▸ **WHAT YOU ARE ASKED TO DO**: Among the records, which lines hold the word "will"? Pick them out.

▸ **RECORDS PROVIDED**:
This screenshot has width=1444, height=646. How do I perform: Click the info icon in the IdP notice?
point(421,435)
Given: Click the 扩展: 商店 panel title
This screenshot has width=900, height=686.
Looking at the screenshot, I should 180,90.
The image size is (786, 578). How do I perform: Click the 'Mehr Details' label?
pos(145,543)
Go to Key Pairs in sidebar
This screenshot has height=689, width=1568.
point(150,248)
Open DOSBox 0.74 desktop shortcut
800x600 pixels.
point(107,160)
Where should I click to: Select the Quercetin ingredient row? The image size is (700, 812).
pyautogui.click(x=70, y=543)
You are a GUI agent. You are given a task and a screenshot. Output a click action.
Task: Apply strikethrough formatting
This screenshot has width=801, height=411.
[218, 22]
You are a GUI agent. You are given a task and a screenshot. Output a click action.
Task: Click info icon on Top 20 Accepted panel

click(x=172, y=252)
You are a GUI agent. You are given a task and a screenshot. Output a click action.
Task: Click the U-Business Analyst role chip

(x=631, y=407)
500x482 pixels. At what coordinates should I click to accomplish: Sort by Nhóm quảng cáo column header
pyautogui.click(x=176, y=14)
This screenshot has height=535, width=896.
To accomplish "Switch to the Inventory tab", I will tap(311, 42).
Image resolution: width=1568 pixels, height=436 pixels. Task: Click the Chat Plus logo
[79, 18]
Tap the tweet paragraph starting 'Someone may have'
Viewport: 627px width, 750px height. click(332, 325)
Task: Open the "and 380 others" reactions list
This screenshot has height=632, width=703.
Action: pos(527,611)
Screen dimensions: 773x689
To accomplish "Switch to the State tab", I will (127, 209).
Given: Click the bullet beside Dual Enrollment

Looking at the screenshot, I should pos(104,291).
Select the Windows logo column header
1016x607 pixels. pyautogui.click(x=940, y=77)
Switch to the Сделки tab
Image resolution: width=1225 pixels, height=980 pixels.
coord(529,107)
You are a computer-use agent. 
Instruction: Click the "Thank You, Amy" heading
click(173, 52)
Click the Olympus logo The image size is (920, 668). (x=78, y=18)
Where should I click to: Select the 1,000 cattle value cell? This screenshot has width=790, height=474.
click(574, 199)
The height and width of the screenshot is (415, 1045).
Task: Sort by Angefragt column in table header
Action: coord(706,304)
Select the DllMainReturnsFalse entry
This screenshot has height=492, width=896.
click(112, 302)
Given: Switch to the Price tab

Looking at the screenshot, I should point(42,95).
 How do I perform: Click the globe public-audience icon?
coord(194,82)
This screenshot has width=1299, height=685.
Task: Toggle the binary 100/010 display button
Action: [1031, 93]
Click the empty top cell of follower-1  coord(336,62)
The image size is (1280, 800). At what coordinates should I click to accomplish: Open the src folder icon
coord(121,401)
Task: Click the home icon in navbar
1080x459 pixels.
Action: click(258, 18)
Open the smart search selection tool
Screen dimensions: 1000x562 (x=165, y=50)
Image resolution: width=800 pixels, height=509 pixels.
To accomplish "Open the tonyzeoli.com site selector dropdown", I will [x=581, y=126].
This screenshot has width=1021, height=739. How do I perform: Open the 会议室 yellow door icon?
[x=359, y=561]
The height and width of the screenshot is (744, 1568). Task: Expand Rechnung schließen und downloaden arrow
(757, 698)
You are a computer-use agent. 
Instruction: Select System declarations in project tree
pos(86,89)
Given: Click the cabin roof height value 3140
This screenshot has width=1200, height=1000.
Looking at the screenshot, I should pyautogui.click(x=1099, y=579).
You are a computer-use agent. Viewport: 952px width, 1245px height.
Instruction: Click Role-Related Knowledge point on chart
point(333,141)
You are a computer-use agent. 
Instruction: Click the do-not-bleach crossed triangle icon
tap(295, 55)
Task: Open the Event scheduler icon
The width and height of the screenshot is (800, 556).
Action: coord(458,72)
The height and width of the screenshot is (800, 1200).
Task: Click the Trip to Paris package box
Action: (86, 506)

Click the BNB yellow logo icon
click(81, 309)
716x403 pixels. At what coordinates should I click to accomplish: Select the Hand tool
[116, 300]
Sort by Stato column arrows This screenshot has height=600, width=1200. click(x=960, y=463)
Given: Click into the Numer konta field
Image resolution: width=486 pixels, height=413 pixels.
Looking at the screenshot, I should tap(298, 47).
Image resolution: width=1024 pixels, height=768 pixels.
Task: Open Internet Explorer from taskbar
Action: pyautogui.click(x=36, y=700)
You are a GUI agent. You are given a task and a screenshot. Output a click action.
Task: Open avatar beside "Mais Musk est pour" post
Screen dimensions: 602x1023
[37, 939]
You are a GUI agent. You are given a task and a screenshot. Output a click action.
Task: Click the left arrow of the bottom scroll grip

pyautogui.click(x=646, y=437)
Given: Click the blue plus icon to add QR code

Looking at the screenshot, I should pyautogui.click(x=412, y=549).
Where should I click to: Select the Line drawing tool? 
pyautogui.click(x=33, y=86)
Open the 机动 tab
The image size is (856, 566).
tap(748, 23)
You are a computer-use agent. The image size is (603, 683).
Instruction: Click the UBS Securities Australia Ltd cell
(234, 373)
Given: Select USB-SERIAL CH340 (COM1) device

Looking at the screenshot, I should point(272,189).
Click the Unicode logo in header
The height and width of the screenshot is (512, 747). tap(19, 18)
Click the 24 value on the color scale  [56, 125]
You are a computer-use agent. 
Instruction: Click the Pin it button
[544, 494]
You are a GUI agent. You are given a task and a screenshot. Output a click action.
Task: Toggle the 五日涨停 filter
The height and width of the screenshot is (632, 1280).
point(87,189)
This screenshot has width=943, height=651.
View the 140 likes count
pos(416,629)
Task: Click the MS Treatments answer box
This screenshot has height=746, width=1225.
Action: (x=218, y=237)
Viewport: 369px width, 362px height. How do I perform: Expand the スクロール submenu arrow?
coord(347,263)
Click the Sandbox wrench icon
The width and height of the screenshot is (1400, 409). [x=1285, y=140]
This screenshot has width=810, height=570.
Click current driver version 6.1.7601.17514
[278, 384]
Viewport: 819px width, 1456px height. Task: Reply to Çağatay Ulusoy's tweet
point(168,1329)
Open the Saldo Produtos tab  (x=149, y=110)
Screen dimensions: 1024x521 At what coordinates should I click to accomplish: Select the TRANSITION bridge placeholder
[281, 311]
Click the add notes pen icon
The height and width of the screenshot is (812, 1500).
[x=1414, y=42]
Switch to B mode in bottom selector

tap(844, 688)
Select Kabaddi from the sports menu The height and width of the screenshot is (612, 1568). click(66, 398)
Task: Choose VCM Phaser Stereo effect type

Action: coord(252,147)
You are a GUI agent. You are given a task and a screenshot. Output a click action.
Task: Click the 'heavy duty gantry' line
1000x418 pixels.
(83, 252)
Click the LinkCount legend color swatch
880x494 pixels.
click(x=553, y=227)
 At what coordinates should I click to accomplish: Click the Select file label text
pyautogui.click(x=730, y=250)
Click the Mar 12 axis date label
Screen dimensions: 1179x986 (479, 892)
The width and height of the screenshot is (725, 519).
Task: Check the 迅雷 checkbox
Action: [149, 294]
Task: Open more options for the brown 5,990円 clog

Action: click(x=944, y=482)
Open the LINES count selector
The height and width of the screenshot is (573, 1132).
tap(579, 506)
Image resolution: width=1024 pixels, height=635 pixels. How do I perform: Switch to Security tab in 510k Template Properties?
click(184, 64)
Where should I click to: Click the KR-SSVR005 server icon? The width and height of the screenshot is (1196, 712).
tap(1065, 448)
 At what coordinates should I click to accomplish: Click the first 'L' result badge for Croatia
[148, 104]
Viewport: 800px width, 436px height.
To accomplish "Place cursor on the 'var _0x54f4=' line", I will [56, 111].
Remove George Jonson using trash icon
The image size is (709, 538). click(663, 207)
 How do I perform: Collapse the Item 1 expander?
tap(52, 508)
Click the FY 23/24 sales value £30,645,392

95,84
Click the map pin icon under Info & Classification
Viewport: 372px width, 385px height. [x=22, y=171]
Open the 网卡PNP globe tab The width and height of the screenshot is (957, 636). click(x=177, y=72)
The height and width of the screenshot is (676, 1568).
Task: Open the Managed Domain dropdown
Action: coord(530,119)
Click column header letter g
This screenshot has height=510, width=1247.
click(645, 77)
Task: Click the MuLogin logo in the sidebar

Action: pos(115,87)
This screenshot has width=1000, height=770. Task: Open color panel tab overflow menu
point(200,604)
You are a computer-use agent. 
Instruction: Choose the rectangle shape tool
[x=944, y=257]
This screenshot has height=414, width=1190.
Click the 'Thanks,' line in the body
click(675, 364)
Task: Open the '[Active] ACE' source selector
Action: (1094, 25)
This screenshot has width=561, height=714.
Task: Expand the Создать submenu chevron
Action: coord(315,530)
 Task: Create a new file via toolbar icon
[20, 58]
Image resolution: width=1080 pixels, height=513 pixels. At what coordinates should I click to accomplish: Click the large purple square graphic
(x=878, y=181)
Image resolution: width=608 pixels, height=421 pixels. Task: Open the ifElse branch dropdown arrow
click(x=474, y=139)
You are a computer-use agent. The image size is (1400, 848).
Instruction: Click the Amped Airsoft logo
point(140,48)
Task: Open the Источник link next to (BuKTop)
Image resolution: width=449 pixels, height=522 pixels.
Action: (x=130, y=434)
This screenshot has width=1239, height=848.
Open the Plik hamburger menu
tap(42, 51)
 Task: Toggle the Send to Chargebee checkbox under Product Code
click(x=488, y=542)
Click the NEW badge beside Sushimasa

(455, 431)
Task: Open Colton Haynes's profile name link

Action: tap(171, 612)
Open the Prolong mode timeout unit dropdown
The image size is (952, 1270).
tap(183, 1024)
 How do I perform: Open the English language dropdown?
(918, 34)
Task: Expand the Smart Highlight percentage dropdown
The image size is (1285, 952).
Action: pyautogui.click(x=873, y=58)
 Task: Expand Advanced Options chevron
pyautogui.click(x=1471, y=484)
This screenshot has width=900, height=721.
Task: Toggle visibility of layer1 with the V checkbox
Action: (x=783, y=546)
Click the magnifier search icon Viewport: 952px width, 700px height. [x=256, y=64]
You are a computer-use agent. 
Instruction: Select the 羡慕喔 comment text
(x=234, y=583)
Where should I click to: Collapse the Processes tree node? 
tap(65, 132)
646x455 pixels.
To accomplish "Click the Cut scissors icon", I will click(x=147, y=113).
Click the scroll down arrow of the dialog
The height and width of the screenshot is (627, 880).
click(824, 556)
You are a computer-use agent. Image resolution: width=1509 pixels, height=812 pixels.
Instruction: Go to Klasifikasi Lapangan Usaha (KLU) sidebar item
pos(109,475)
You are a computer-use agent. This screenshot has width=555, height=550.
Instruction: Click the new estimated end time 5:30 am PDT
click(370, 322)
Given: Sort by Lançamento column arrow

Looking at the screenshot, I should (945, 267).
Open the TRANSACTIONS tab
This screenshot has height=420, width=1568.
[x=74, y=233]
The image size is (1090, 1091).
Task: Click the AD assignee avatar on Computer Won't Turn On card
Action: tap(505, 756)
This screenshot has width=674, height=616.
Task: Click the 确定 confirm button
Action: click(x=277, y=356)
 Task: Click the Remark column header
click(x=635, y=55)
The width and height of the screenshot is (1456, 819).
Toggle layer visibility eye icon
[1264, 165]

▸ **FINISHED EXERCISE**:
To accomplish "Switch to the Inventory tab", I will tap(311, 42).
To accomplish "Switch to the State tab", I will (127, 209).
To accomplish "Open the tonyzeoli.com site selector dropdown", I will [x=581, y=126].
To accomplish "Place cursor on the 'var _0x54f4=' line", I will [56, 111].
To accomplish "Click the Cut scissors icon", I will click(x=147, y=113).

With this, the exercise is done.